Maybe saying this might illuminate how poorly I’ve been doing in my courses, but this may have been the first time in my mathematical career that I went through an entire jouney of understanding a tricky (for me) problem in order to internalize its difficulties and what philosophical direction we had to push for in order to overcome those difficulties; followed by articulating the correct techniques and structures to make it all rigorous.

7. Proof

Let $A$ be an atom of $\mu$ and define the sets

\[S = \{ A' \subseteq A: A' \text{ measurable, }\mu(A') = \mu(A)\}\] \[\Gamma = \{ B'\subseteq Y: B'\text{ measurable, } T(A') \subseteq B', A'\in S\}\]

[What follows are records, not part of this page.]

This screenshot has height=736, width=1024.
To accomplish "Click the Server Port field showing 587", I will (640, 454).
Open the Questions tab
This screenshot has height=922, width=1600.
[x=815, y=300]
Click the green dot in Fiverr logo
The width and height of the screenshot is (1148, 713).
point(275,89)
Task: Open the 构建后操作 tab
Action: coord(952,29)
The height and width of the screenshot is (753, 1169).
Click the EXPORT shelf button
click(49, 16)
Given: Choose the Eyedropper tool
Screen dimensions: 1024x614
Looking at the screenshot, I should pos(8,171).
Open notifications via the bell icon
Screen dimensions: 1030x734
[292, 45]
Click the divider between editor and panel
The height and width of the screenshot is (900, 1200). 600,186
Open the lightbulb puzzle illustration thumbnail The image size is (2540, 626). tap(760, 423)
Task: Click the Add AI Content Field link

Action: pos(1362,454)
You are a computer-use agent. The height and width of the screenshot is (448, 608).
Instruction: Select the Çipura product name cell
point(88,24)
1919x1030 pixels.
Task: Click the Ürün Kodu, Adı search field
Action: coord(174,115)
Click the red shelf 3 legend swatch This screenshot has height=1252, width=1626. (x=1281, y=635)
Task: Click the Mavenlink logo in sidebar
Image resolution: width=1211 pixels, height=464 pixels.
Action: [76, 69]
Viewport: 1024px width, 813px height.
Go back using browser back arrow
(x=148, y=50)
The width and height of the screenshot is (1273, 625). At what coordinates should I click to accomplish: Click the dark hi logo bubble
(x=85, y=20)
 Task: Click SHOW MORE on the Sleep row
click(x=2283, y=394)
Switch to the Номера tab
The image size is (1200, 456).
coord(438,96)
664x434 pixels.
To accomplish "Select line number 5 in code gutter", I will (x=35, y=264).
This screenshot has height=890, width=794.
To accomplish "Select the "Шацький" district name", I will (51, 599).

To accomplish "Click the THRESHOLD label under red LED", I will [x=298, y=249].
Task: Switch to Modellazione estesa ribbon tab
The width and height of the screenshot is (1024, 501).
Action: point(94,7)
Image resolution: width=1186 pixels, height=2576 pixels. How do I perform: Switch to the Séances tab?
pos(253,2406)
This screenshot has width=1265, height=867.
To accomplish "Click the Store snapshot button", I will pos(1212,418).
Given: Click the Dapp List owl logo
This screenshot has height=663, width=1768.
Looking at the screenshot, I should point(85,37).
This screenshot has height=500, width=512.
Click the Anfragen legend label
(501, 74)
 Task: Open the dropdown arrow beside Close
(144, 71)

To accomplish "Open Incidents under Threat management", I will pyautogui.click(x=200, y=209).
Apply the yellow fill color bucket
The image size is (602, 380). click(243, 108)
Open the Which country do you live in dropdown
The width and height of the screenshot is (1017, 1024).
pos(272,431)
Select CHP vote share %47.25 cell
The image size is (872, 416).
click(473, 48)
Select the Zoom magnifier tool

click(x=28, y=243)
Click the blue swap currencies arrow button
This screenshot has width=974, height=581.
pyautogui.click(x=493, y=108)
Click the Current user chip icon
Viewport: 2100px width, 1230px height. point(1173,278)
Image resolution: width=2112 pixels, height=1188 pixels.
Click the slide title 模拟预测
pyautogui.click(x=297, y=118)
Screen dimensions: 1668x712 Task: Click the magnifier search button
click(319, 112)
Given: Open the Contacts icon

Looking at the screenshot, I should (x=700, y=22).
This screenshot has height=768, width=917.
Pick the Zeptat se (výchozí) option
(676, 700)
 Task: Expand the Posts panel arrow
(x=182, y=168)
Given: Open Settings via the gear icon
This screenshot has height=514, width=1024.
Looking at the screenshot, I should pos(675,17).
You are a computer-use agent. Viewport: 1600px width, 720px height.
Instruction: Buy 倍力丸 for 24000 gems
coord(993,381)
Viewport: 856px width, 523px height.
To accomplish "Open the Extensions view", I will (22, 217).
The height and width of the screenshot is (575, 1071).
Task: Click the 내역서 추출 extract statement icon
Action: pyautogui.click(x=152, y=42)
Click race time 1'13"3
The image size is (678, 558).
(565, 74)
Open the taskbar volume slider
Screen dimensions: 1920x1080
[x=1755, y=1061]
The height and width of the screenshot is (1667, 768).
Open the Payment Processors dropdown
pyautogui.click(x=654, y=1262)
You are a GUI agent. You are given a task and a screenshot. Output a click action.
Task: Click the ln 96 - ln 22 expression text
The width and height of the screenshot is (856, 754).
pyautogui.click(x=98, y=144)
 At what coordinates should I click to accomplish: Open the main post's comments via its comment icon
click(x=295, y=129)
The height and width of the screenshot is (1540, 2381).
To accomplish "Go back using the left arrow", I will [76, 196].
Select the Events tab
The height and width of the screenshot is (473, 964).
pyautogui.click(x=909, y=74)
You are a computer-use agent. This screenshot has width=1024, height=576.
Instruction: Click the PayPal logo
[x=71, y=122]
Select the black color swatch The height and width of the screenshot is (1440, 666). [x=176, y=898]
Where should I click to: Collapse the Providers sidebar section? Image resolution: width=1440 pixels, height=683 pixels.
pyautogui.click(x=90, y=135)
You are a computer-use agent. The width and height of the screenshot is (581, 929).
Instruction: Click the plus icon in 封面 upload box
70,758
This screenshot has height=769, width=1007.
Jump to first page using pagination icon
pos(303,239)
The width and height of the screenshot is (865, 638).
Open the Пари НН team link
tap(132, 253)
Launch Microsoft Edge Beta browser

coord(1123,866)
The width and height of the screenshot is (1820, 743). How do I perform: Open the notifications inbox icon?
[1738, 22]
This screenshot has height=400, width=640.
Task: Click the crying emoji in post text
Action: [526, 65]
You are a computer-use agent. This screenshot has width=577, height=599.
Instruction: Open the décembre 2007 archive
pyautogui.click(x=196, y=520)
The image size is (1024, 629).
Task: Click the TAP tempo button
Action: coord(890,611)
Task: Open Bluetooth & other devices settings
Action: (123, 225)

Note that $S$ and $\Gamma$ are both nonempty since $A\in S$ and $Y\in \Gamma$. We then want to show that $S$ and $\Gamma$ are closed under countable intersection. Indeed, if $(A_n)_{n\in\mathbb N}\subset S$, then since

\[\mu\left( A \setminus \bigcap_{n\in\mathbb N}A_n \right) = \mu\left(\bigcup_{n\in\mathbb N} (A\setminus A_n)\right) \le \sum_{n\in\mathbb N} \mu (A\setminus A_n) = 0\]

so $A$ and $\bigcap A_i$ differ by a set of measure zero, hence $\bigcap A_n\in S$. It then follows that if $(B_n)_{n\in\mathbb N}\subset \Gamma$, then for each $B_n$, there exists $A_n\in S$ such that $T(A_n) \subseteq B_n$ and we know that

\[T\left(\bigcap_{n\in \mathbb N} A_n\right) \subset \bigcap_{n\in\mathbb N}B_n\]

Next, let us consider $c = \inf\lbrace T_\sharp\mu(B’): B’\in \Gamma\rbrace$, and take a sequence $(B_n)_{n\in\mathbb N}\subset \Gamma$ such that $T_\sharp\mu(B_n)\to c$. Then define,

\[B:= \bigcap_{n\in\mathbb N}B_n\]

so that $B\in \Gamma$ and $T_\sharp\mu(B) = c$. Since $B\in \Gamma$, there exists some $\hat A \in S$ where $T(\hat A) \subseteq B$. Thus,

\[c = T_\sharp\mu(B) = \mu(T^{-1}(B)) \ge \mu(\hat A) = \mu(A) >0\]

Now let $\tilde B\subset B$ with $T_\sharp\mu(\tilde B)< T_\sharp\mu(B)$ and suppose by contradiction that $T_\sharp\mu(\tilde B)>0$. Let us now consider the following cases

1. $T^{-1}(\tilde B) \cap A’ = \varnothing$ for every $A’ \in S$
2. There exists some $A^*\in S$ such that $T^{-1}(\tilde B) \cap A^* \neq \varnothing$.

In case (1), we see that since $T^{-1}(\tilde B)$ is disjoint from each set in $S$, then $\hat A\subseteq T^{-1}(B)\setminus T^{-1}(\tilde B) = T^{-1}(B\setminus \tilde B)$, so $B\setminus \tilde B \in \Gamma$. However, since $T_\sharp\mu(\tilde B)>0$, we see that $T_\sharp\mu(B\setminus \tilde B) < c$, contradicting the definition of $c$.

In case (2), if $T^{-1}(\tilde B)\cap A^*\in S$, then we find $\tilde B\in \Gamma$, a contradiction. Otherwise, if $T^{-1}(\tilde B)\cap A^*\not\in S$, then since $A^*$ is an atom, then $\mu(T^{-1}(\tilde B)\cap A^*)=0$, so $\hat A \setminus T^{-1}(\tilde B)\in S$. Thus, we have

\[\hat A\setminus T^{-1}(\tilde B) \subseteq T^{-1}(B)\setminus T^{-1}(\tilde B) = T^{-1}(B\setminus \tilde B)\]

which implies that $T(\hat A\setminus T^{-1}(B’)) \subseteq (B\setminus B’)$, so $(B\setminus B’)\in \Gamma$. However,

\[T_\sharp\mu(B\setminus B') = c - \mu(T^{-1}(B')) < c\]

contradicting the definition of $c$ again.

Thus, $T_\sharp\mu(B’) = 0$, so $B$ must be an atom of $T_\sharp\mu$. $\blacksquare$